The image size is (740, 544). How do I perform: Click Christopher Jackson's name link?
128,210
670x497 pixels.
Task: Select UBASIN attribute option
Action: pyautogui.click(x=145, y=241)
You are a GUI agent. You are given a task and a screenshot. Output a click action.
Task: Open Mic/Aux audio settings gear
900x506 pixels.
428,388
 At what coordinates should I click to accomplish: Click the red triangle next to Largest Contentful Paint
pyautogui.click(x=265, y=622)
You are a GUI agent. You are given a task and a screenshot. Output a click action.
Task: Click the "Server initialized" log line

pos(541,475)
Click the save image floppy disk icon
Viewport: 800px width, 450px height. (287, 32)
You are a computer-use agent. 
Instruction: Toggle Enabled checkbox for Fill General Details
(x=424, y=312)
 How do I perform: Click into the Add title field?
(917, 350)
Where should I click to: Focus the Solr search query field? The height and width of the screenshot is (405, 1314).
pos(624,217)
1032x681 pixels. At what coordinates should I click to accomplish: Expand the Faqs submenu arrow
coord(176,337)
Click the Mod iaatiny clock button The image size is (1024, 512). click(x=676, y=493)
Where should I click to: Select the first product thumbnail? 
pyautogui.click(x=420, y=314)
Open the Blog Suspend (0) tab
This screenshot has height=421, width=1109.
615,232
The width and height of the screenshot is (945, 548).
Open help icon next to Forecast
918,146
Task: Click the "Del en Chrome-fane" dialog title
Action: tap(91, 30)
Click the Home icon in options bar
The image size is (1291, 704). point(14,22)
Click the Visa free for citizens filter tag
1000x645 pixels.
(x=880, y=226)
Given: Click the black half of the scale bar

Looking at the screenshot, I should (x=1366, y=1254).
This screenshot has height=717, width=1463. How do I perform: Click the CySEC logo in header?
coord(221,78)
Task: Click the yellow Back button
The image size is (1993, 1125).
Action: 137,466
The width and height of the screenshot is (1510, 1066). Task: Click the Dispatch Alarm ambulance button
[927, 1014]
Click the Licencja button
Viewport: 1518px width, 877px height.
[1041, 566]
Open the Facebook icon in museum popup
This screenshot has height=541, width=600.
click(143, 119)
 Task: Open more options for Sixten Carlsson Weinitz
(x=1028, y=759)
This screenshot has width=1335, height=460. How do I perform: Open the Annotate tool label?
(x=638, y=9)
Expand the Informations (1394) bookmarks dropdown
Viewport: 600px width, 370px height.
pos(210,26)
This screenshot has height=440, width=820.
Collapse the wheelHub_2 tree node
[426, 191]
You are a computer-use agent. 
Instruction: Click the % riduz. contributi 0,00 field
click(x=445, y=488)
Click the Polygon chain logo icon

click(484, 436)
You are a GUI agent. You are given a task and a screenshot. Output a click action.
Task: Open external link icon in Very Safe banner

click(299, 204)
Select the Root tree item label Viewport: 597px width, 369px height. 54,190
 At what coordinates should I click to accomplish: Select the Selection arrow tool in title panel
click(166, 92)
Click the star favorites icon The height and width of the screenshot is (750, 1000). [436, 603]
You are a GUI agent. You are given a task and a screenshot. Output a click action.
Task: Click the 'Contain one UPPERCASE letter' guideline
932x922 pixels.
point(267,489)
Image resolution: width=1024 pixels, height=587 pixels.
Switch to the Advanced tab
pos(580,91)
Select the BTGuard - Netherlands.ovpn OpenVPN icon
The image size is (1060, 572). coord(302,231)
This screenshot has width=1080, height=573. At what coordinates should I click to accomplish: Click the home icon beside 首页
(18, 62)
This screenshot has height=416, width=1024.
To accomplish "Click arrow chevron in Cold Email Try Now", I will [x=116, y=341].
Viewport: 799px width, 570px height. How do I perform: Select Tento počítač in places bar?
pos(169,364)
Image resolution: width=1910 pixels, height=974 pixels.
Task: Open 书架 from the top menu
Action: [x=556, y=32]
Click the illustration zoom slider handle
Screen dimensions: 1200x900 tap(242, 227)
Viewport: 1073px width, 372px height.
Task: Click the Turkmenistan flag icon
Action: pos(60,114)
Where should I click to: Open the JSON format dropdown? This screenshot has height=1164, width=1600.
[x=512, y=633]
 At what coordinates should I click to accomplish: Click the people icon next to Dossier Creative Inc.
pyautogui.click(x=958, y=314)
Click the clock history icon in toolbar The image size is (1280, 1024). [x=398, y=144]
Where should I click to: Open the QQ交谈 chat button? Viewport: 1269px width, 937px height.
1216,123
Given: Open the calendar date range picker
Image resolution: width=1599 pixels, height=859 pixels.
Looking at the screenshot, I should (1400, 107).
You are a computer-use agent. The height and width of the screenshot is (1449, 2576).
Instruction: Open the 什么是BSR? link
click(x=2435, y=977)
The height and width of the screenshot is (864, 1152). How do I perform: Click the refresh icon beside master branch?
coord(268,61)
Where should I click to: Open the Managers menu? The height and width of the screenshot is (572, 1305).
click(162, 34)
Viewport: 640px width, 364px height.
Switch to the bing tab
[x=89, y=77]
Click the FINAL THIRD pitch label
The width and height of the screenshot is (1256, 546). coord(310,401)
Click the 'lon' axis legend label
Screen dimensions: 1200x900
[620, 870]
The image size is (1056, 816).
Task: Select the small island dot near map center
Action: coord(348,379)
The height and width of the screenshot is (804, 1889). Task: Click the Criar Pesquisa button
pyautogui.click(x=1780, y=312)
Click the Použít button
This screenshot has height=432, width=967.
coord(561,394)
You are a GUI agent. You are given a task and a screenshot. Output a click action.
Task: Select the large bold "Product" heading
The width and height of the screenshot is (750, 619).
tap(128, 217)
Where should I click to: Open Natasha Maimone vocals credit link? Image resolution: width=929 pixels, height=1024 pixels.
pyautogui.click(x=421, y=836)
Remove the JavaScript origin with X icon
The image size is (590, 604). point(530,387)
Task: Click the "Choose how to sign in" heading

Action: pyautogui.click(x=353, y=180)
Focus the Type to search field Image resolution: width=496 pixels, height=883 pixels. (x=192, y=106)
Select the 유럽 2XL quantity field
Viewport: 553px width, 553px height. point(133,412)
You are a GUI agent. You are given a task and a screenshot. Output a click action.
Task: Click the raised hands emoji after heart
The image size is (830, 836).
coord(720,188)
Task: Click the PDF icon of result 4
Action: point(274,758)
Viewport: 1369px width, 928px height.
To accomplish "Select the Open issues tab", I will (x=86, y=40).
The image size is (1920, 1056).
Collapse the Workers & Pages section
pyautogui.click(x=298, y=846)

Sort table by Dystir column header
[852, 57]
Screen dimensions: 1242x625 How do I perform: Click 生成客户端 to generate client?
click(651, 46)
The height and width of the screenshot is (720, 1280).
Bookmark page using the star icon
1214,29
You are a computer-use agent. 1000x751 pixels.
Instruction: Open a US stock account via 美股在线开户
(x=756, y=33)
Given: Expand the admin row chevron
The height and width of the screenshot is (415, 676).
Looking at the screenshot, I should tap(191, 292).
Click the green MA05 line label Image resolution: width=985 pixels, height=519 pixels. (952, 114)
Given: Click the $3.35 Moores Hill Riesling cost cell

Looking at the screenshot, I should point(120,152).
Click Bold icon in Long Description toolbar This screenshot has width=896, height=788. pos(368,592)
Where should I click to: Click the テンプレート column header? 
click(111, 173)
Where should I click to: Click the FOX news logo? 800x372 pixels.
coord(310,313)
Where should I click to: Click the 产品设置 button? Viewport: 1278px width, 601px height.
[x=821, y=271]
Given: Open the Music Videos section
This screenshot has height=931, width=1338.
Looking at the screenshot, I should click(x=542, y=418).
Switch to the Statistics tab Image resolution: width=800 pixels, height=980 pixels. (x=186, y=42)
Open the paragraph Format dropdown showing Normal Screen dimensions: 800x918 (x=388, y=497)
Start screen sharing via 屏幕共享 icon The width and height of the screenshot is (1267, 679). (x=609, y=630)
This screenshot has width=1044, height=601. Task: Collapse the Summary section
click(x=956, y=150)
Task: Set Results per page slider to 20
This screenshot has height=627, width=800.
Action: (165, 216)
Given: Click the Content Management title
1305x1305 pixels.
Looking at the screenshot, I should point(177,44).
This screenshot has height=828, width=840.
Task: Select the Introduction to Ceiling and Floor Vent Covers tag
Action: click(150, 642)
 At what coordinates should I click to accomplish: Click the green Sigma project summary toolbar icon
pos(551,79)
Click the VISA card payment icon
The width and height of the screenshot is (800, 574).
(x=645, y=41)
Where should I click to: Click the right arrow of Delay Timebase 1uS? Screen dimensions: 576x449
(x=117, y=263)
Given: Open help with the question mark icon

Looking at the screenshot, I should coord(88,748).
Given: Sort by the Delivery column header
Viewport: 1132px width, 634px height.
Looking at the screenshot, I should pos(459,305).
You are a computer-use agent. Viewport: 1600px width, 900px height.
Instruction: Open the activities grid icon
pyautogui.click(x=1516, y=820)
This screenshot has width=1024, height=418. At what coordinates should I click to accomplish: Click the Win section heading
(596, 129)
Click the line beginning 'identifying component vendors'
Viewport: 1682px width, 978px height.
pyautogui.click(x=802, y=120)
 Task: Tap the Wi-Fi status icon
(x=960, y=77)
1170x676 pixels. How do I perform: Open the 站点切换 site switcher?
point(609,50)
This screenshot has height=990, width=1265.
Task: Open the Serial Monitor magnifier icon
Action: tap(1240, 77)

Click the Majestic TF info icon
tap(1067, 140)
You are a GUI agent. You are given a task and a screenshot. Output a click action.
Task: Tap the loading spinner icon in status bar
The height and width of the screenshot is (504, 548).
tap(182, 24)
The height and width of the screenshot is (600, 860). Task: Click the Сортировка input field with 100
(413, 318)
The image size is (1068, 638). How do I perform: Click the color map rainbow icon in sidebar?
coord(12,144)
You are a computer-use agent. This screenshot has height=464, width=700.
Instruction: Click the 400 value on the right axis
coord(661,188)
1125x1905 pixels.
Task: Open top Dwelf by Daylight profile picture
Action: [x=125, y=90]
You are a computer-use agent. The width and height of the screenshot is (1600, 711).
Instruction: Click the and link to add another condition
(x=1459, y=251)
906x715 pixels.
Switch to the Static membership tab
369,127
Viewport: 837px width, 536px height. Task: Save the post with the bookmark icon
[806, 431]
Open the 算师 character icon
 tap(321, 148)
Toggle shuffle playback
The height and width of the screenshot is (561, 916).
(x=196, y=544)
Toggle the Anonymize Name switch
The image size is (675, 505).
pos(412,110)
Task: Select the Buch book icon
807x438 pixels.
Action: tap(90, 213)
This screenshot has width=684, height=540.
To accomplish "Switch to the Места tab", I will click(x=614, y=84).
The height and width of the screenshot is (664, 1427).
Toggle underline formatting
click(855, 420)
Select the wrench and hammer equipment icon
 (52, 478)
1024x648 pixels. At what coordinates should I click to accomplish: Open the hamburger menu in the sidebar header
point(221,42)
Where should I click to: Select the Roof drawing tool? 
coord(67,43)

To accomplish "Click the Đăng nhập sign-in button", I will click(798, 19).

+++

Go through the material above and return each line that holds the word "will".

### EXERCISE SOLUTION:
To accomplish "Click arrow chevron in Cold Email Try Now", I will [x=116, y=341].
To accomplish "Select the Open issues tab", I will (x=86, y=40).
To accomplish "Switch to the Места tab", I will click(x=614, y=84).
To accomplish "Click the Đăng nhập sign-in button", I will click(798, 19).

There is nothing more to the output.